Tâche courte A:
Recopiez à l'identique les lignes des enregistrements depuis celle qui contient « Given: Click the » jusqu'à la fin des enregistrements, bornes comprises, en laissant de côté les images, s'il vous plaît.

Extrait:
----

Tintamarre festif à l'égard des absents

D’ailleurs, n’est-il pas ironique que l’on s’inquiète pour la saison des festivals alors que la véritable fête se célèbre partout depuis maintenant plus de trois mois ?

Conflit étudiant - Désobéissance civile - 22 mai - un tonnerre d’espoir


« Mieux vaut être entouré de spectres que de miroirs. »
_ Daniel Innerarity

Sur un fond de répression, la Ville de Montréal et le gouvernement libéral ont encore une fois joué les trouble-fêtes. Pendant que les opposants à la hausse des frais de scolarité protestaient de manière festive et pacifique, le maire Tremblay est parvenu à abolir le port du masque. En parallèle, le ministre Fournier, par un tour d’esprit des plus mensongers, a associé le thème de la désobéissance civile au vandalisme – rapprochement pour le moins farfelu, cela va sans dire !
Des arrestations massives s’en sont suivies à Montréal et à Québec, jeudi dernier, avec plus de 700 manifestants qui se sont retrouvés menottés sous l’emprise des policiers. Alors que débutait la commission Charbonneau, contre la corruption et la collusion dans le processus d’octroi des contrats publics, le SPVM envisageait de poursuivre les associations étudiantes en vertu de la loi « matraque », les manifestants n’ayant pas entièrement suivi le trajet prévu lors de la grande marche du 22 mai. Ainsi ces dernières sont-elles, au regard des autorités, « coupables » de désobéissance civile, malgré le pacifisme de l’évènement et l‘absence totale de vandalisme. Et s’il est vrai que le cas de l’agente 728 – devenue une « star » médiatique de par ses agissements douteux – a suscité la controverse du côté de la milice urbaine, l’État a persisté à jeter le blâme sur la jeunesse québécoise.
La force policière en réponse aux revendications estudiantines révèle au demeurant un manque d’humanité. La volonté d’étouffer un mouvement qui lutte pour l’instruction équivaut en effet à un refus de la nature humaine, qui est savoir, culture et langage. Par suite, le dialogue aurait été plus qu’approprié dans la situation actuelle, tout comme l’écoute de ceux qui adhèrent au mouvement de conscientisation sociale en cours. Or, il s’agit même de quelque chose de plus grand : c’est une véritable « temporalisation » de la société québécoise qui s’amorce. Non seulement s’intéresse-t-elle à son passé ainsi qu’à son identité, mais elle lutte plus que jamais auparavant pour les générations futures. Car la hausse des frais de scolarité concerne surtout les Québécois de demain, ceux qui sont encore absents de la crise actuelle. Chez plusieurs, il semble en être fini de l’individualisme qui dominait encore naguère, de ce narcissisme qui relevait davantage de l’indifférence que du pouvoir créateur du moi. Le souci de la postérité amène désormais une partie de la population à combattre au nom des absents, du « spectre » de la jeunesse future qui ne peut rien faire à l’heure actuelle et qui, suivant une idée du penseur Daniel Innerarity, n’a pas encore de voix pour s’exprimer.

----

Enregistrements de pointage pour textes et éléments:
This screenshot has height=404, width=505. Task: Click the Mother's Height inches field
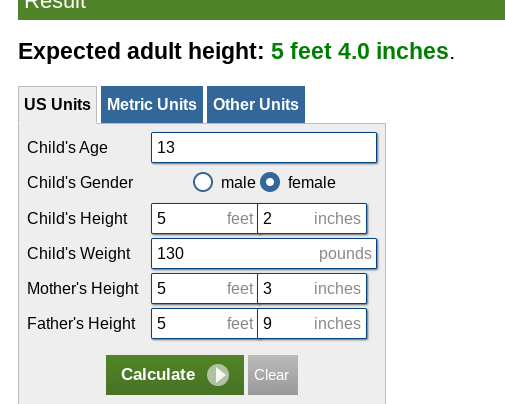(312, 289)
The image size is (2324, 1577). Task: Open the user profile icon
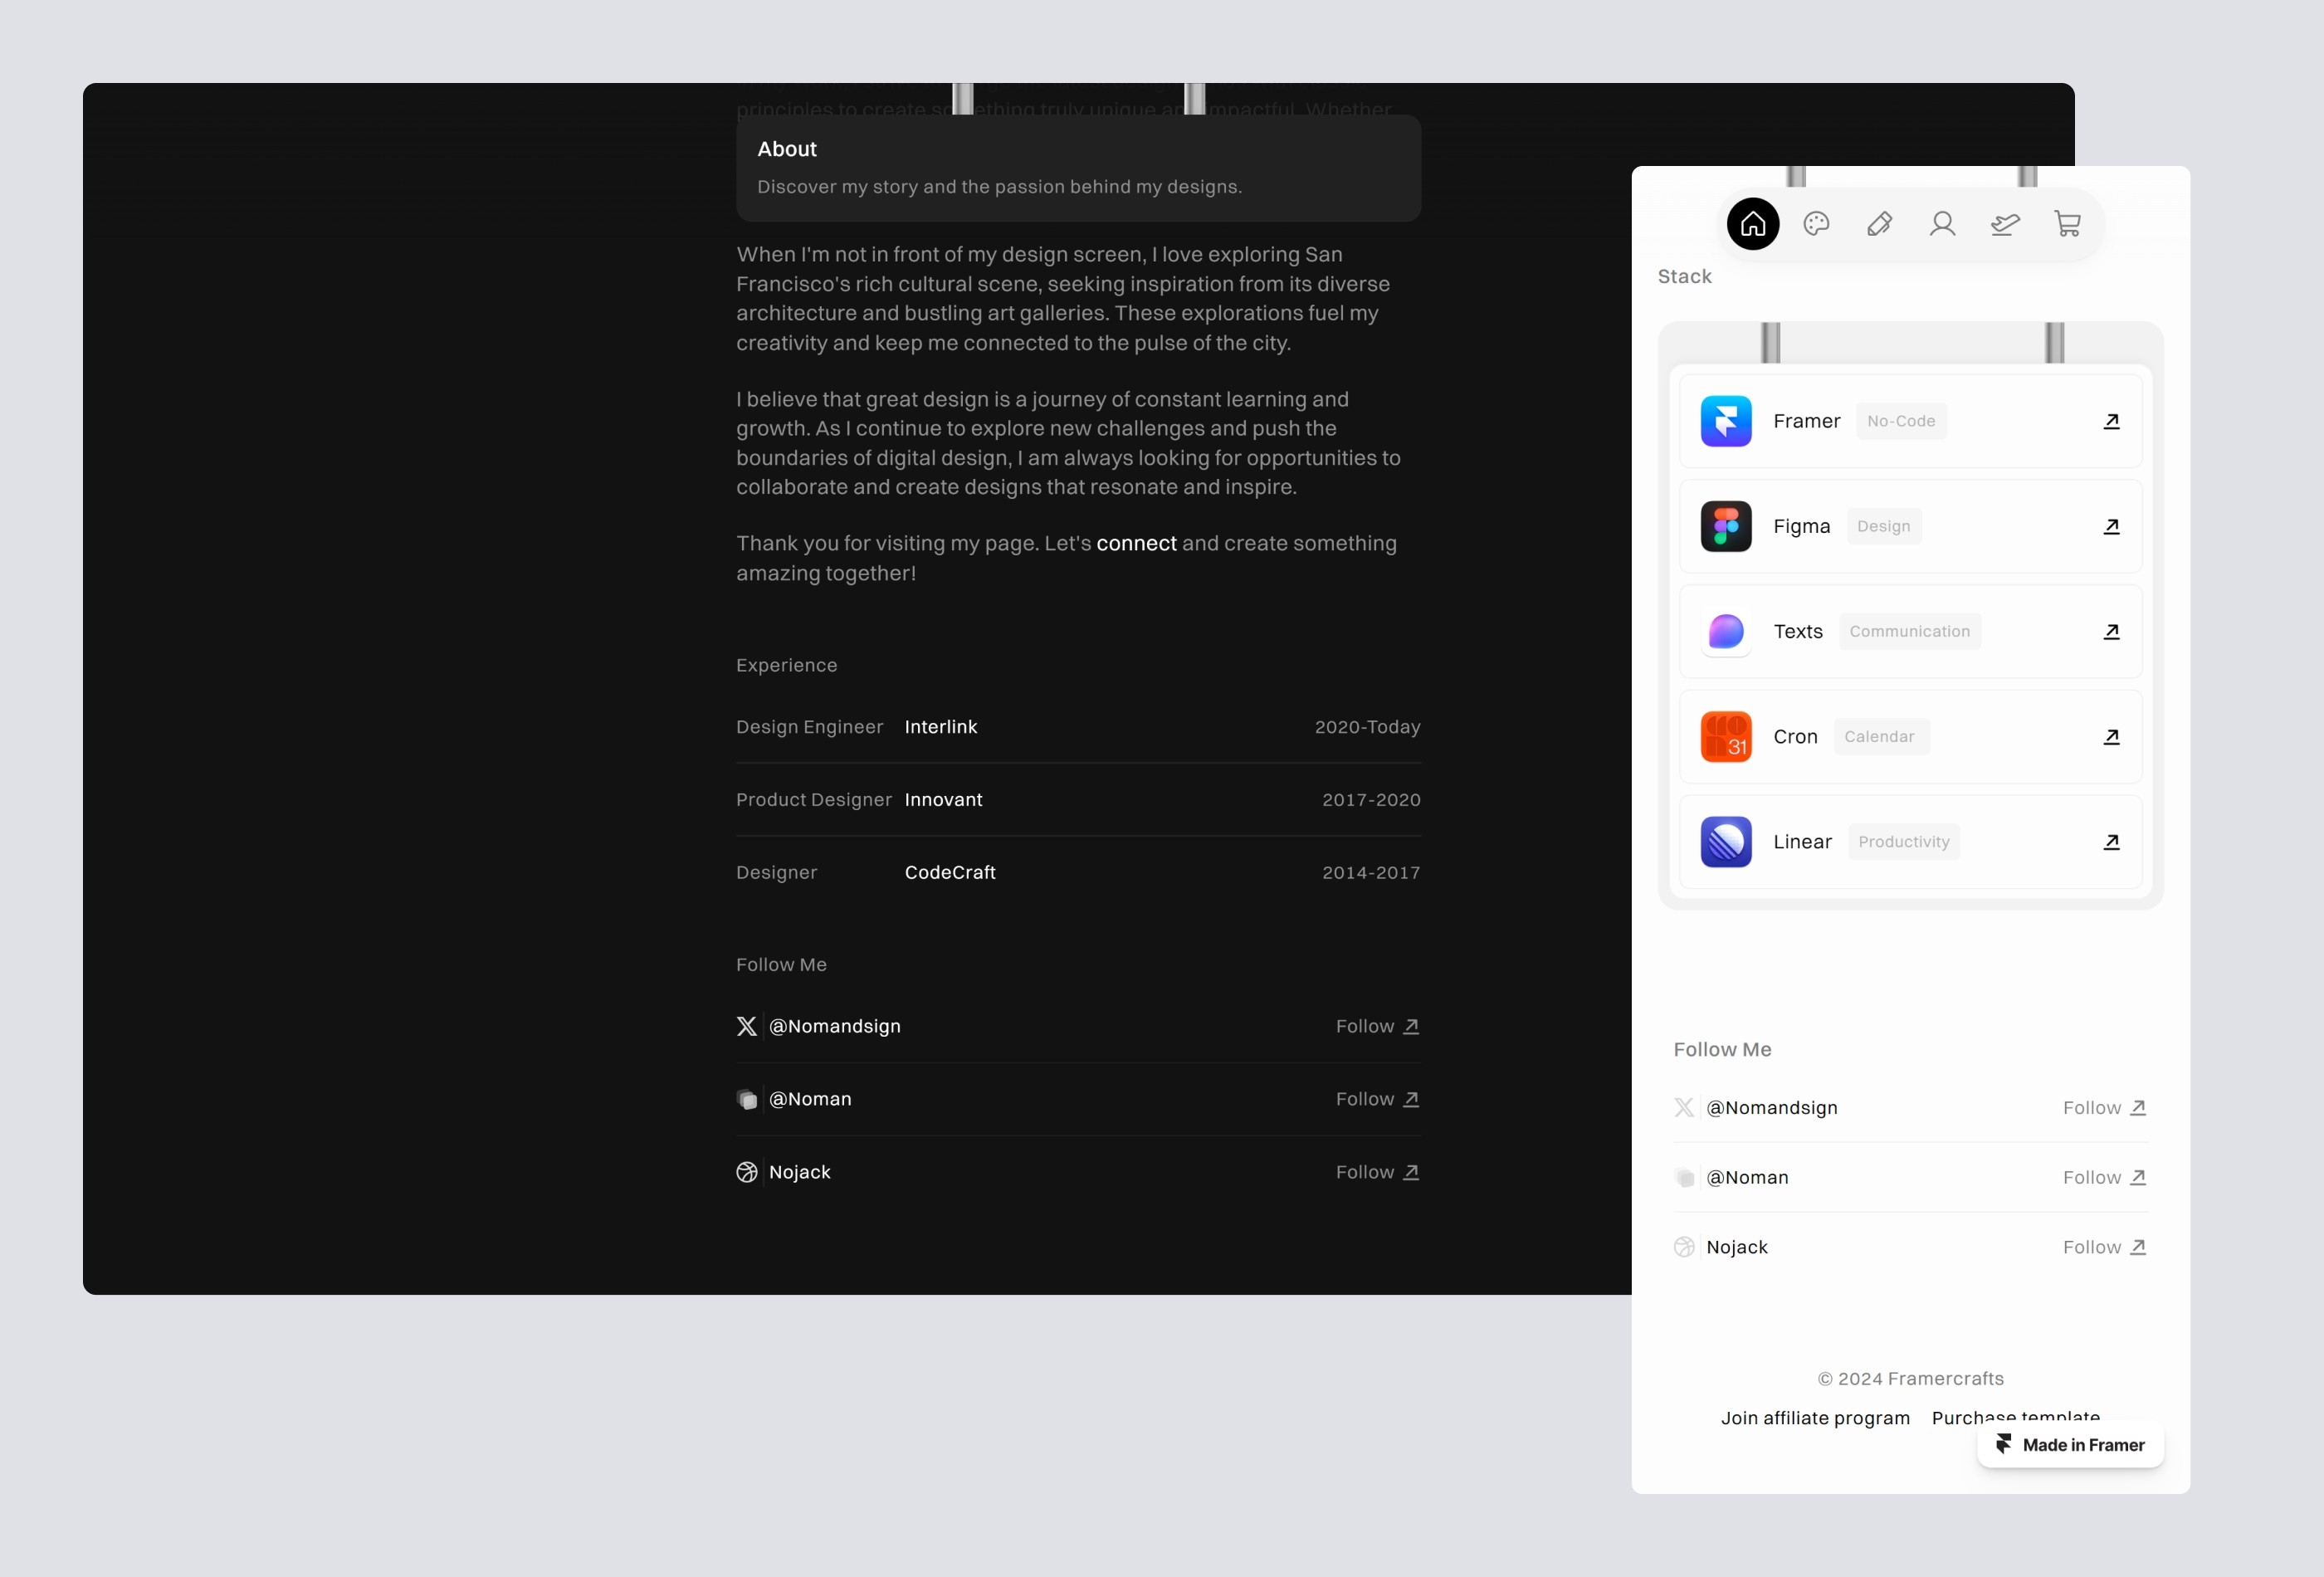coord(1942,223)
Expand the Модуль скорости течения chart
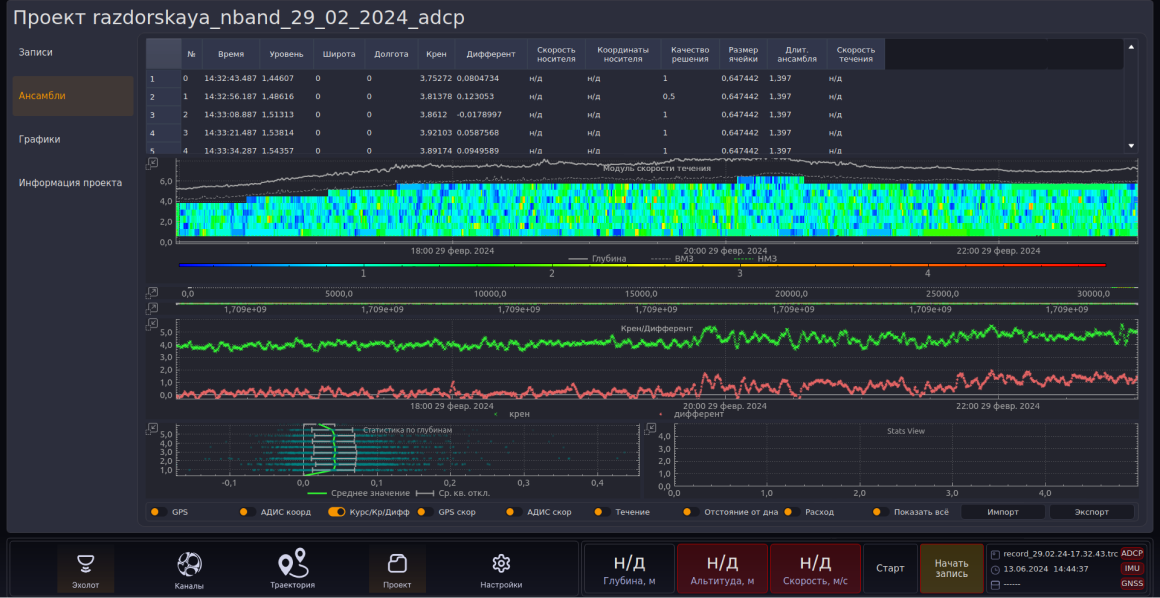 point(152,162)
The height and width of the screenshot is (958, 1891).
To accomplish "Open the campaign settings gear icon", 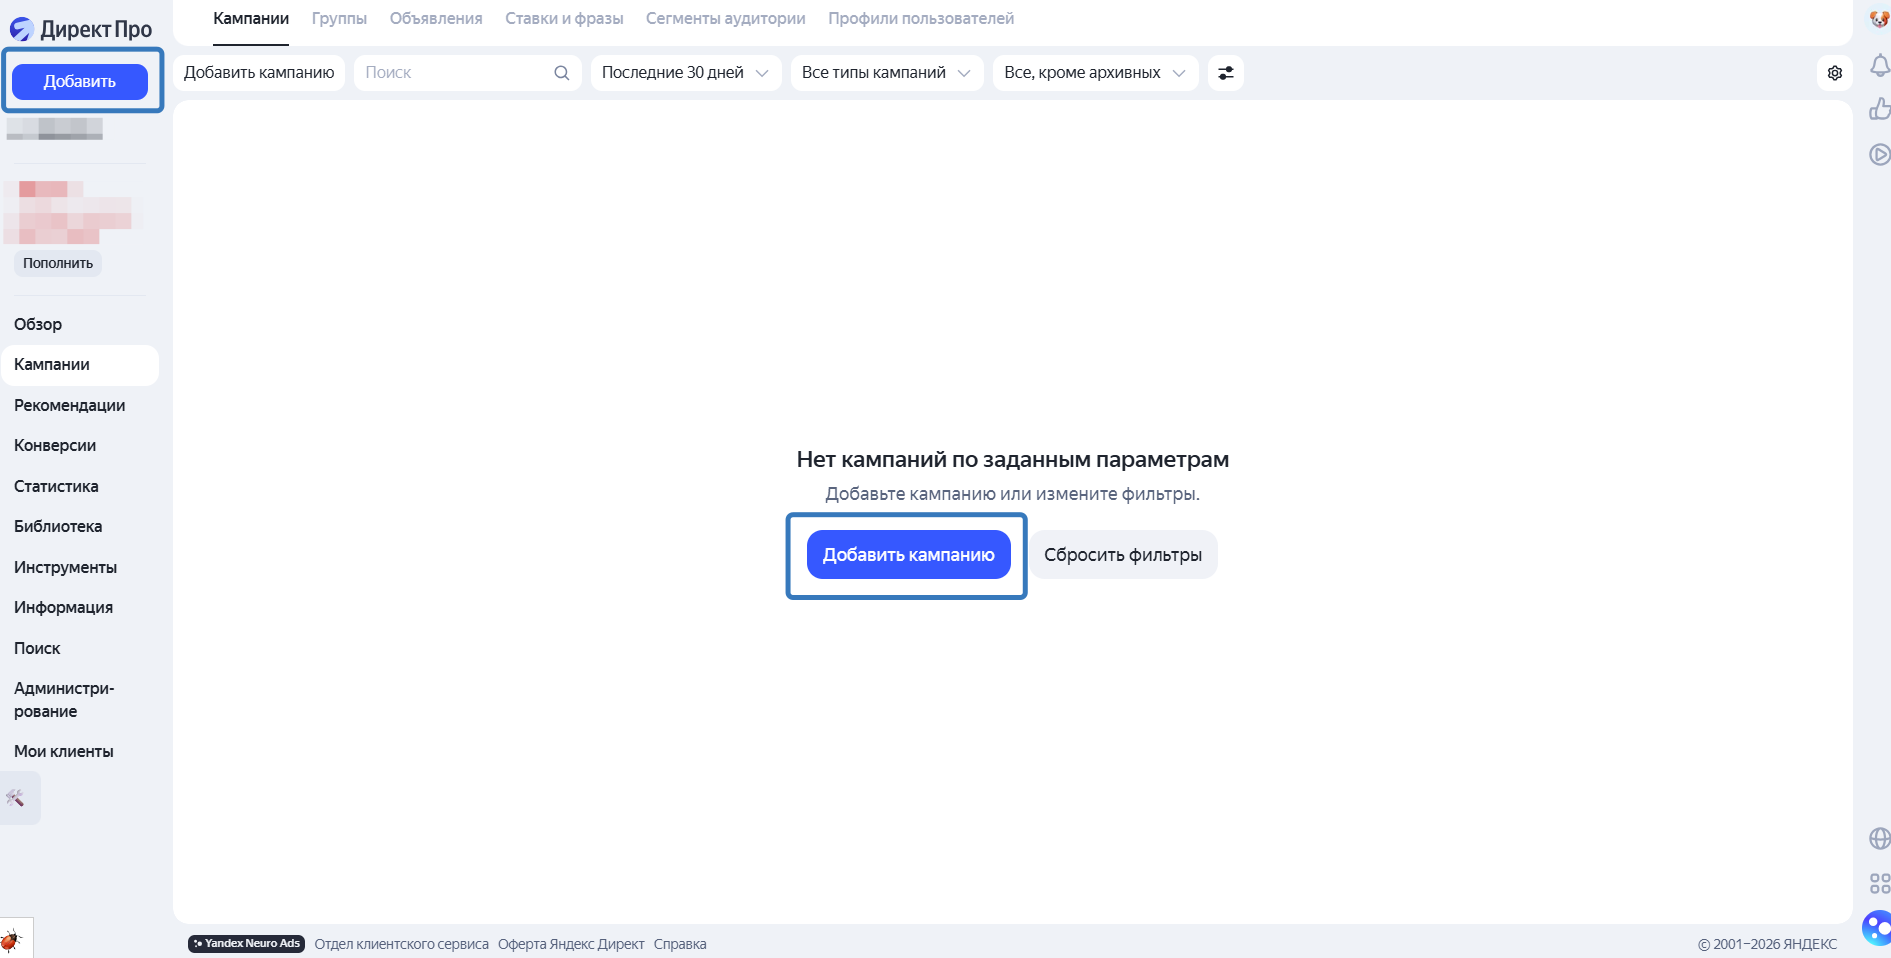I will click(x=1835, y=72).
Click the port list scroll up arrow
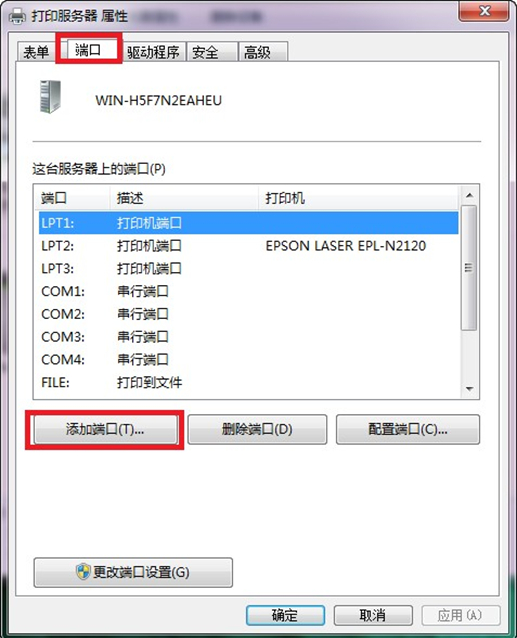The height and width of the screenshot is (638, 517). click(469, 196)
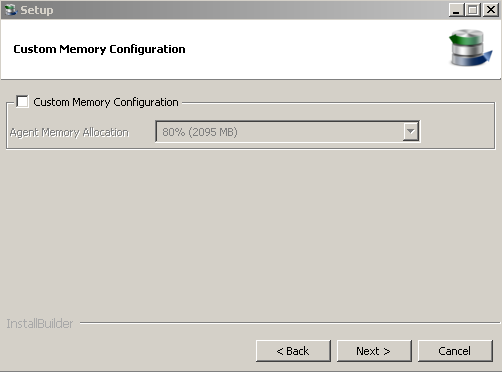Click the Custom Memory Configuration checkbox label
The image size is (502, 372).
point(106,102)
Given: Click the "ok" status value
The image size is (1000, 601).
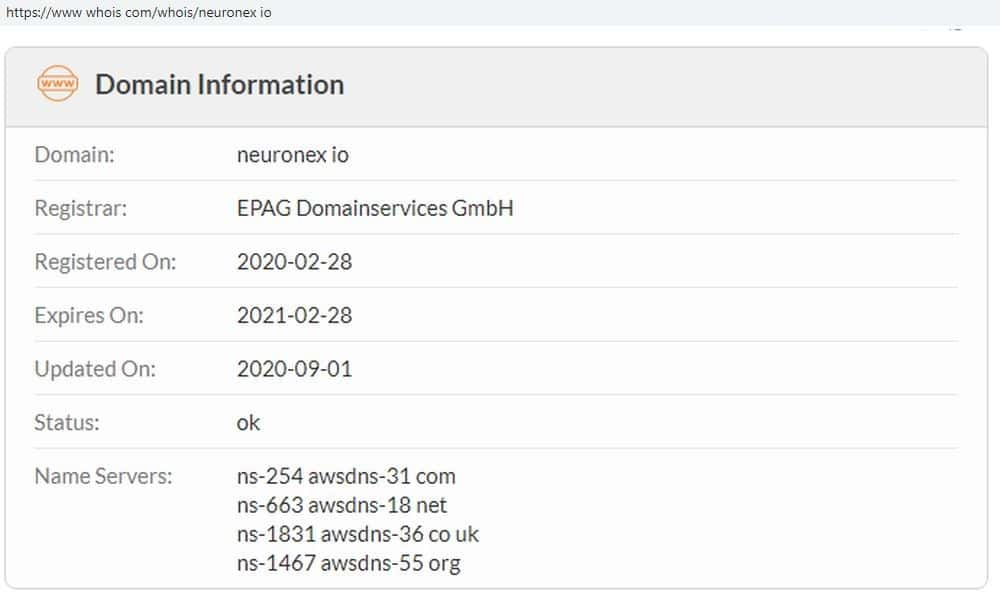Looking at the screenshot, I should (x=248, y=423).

----

Tâche courte B:
Dites pour chaque affirmation si elle concorde avec l'extrait sur le conflit étudiant, par oui ou par non, en citant mot pour mot le passage qui tranche. (i) Plus de 700 manifestants ont été arrêtés à Montréal et à Québec. (ii) Le maire Tremblay a rendu obligatoire le port du masque. (iii) La grande marche a eu lieu le 22 mai.

Réponse attendue A:
Given: Click the "ok" status value
The image size is (1000, 601).
Looking at the screenshot, I should (x=248, y=423).

Réponse attendue B:
(i) Oui : « avec plus de 700 manifestants qui se sont retrouvés menottés sous l’emprise des policiers »
(ii) Non : « le maire Tremblay est parvenu à abolir le port du masque »
(iii) Oui : « lors de la grande marche du 22 mai »